Life Happens Through Me: Cultivating a Higher Perspective

Tue, Feb 13, 2024

I love Kamal Ravikant’s book, “Love Yourself Like Your Life Depends On It.”

It’s a short, episodic read crammed with digestible gems of wisdom. One of my favorite lessons is the need to shift perspectives on why life happens.

Here’s what that means to me.


Life happens to me.

This is where many of us begin, and if we’re not intentional with our growth, where we’ll end up forever. This is the “victim mindset” we’re constantly warned about, and it’s an easy trap to fall into. In fact, it may be our pre-programmed psychological default.

“Life happens to me” is so tempting because it’s true. Technically speaking, life is what happens to you. As a survival mechanism, it’s easy to see how hyper-intelligent (read: neurotic) primates would catalog away everything that’s ever happened as a data point to map survival tactics.

The problem is this doesn’t consider the observer’s immense impact on the experiment. If life is only what happens to me, then I have no control over my life at all. I’ve been removed from the cast of characters capable of influencing the story. I’m simply an observer.

This is another big temptation of this perspective: There’s a comfort in having no responsibility. I get to blame the world for my ills and reign supreme upon my throne of victimhood. This also makes shifting to the second, higher-order perspective so tricky.


Life happens for me.

This is the perspective of autonomy, agency, and self-reliance.

When life happens for me, every positive is a blessing, and every negative is a growth opportunity.
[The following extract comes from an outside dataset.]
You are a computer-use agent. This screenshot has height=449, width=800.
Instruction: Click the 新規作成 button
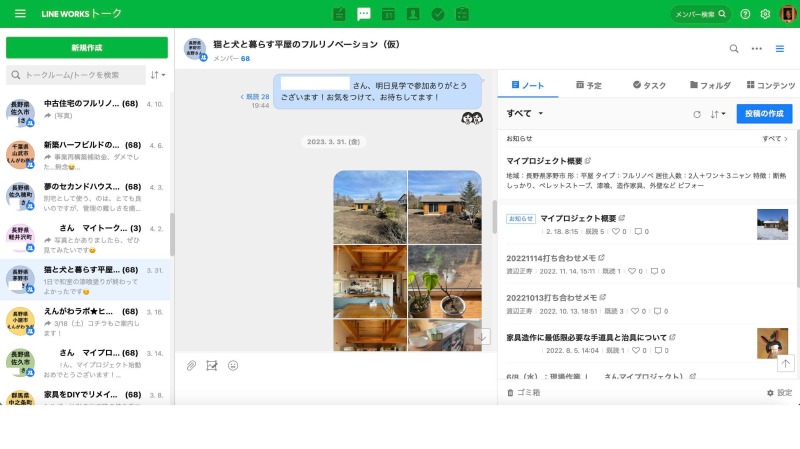87,48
There’s a commitment to accepting responsibility (the ability to respond) for everything that happens.

This is Jocko Willink’s “Extreme Ownership.” It’s also relatively easy to avoid using intellectual parlor tricks. I can point to someone I know who was hit by a drunk driver and paralyzed, then dare the world of perspectives to claim such a thing happened “for” him.

The critical thing to remember is that life is lived forward, not backward.

Looking back, “Life happens to me” may be the fairer perspective. However, “Life happens for me” is the more functional perspective when looking forward. And forward is the only way to go.

I see a person who takes a situation like that and turns it into an opportunity to grow and triumph to know the true power of this approach to life. However, it still needs to be the highest-order perspective.

There’s a final phase in the journey, and it can be terrifying:


Life happens through me.

This is the perspective of transcendence. I don’t mean that in the woo-woo Sedona crystal worshiper way. We choose to transcend (“go beyond the range or limits”) what does happen (reactive) and begin living in what could happen (proactive).

Life happens through me from the perspective of co-creation.

This is where I commune with life (God, the universe, a higher power, whatever) to bring about the future intentionally I want to see. For myself and, infinitely more importantly, for those I love.

I make life happen for others.

The responsibility here is immense and exhausting. I’ve only felt glimpses of this perspective throughout my life. Living here permanently would require what I’ll term a “spiritual fuel source.” Something I have yet to figure out where or how to access fully.


These perspectives aren’t hills to climb one after the other; they’re lenses I allow to slip over my eyes.

More often than not, I need to be made aware of the perspective I’m using. Being conscious is a habit that must be cultivated. It’s easy to cycle through all three often, even daily.

The hope I have for myself is that I begin to push into higher-order perspectives whenever and wherever possible. I’m loving and forgiving when I find myself in the “life happens to me” perspective and work to guide myself away from that kind of thinking simply.

I’d love to know what you think. How do we guide ourselves to the higher-order perspectives?

Speaking specifically of “life happens through me,” how can we maintain this perspective without exhausting ourselves?